I acknowledge that the initial sum borrowed was substantial and that the applicant has no knowledge of the balance still owing, the amount repaid to date, or any arrangements her cousin may have made with the moneylenders since she left the country. I consider that the information before me is insufficient for a reliable finding about the size of any outstanding debt, but I have proceeded on the basis that it is relatively large and presume it is close to or at least as high as the original amount borrowed. The applicant said that the money lender is in the army and made clear that they are not ‘gangsters’ nor had links to gangsters. The loan in this instance as described by the applicant appears to be a legitimate commercial loan to enable her cousin to establish a small business. I am not satisfied that the applicant and her cousin actually owe money to a ‘loan shark’ such as those described in the country information, but instead to a former colleague of the applicant’s cousin who served in the army at the same time she did. She claims the army is powerful in Thailand and I also accept that this is so. Recent history reflects that the Thai Military has played a role in multiple coups and has taken control of the processes of establishing government and also running the country, including suppressing opposition and policing political protests. Nonetheless, the general country information does not reflect the military to be routinely involved in criminal practices such as illegal loan shark activities, or violence against ordinary citizens over commercial transactions.

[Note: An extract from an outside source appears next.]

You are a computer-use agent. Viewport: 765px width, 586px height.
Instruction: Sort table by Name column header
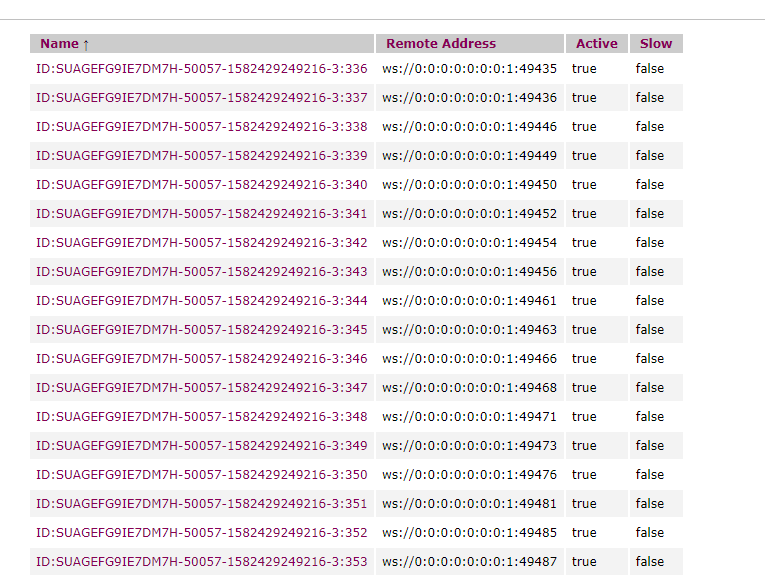59,44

The applicant’s evidence suggests that the moneylender’s principal interest in her was to find her cousin and hold her accountable, and to warn the applicant that if her cousin didn’t pay, she would have to make her own payment arrangements. As noted above, the money lender has only gone to her mother once to ask about the applicant since she left the country, and that when her mother told them she knew nothing about the debt, they left and she has since been left alone. She said that (and I have accepted that) no member of her family has been harmed, threatened or harassed by the money lender. This inaction or cessation of interest in the applicant (or her family members) in my view weakens her claim that the moneylender would significantly harm her (or her family) if she is returned to Taiwan. I find that the moneylender has not demonstrated ongoing interest in her since mid 2017, nor displayed any propensity to intimidate her in her absence by harming or even threatening to harm her family. I consider that the evidence before me does not reflect that the applicant is of continuing interest to the moneylender.
In reaching that conclusion, I have carefully considered the applicant’s evidence, including about the moneylender’s conduct including their conduct in following her to [Location] in 2017, making repeated demands for payment and shoving her on one occasion. I consider that the past conduct of the moneylenders does not suggest that they are ruthless, violent thugs (or gangsters) who will kill or physically assault the applicant if they were to discover that she had returned to Thailand. Whilst I consider that it is plausible that she may face demands for payment if they become aware of her return, I do not accept that such demands would amount to causing the applicant significant harm, nor that there is a real risk that those demands would escalate to a level where the moneylender would cause the applicant significant harm as described in s.36(2A). I do not accept the applicant’s claim that there is a real risk that she will suffer significant harm from the moneylender if she is returned to Thailand, now or in the reasonably foreseeable future.
The applicant’s only claim related to the moneylenders, and no other claims arise on the evidence before me. I conclude that there are not substantial grounds for believing that, as a necessary and foreseeable consequence of being returned to Thailand, the applicant will suffer significant harm. I am not satisfied that the applicant is a person in respect of whom Australia has protection obligations under s.36(2)(aa).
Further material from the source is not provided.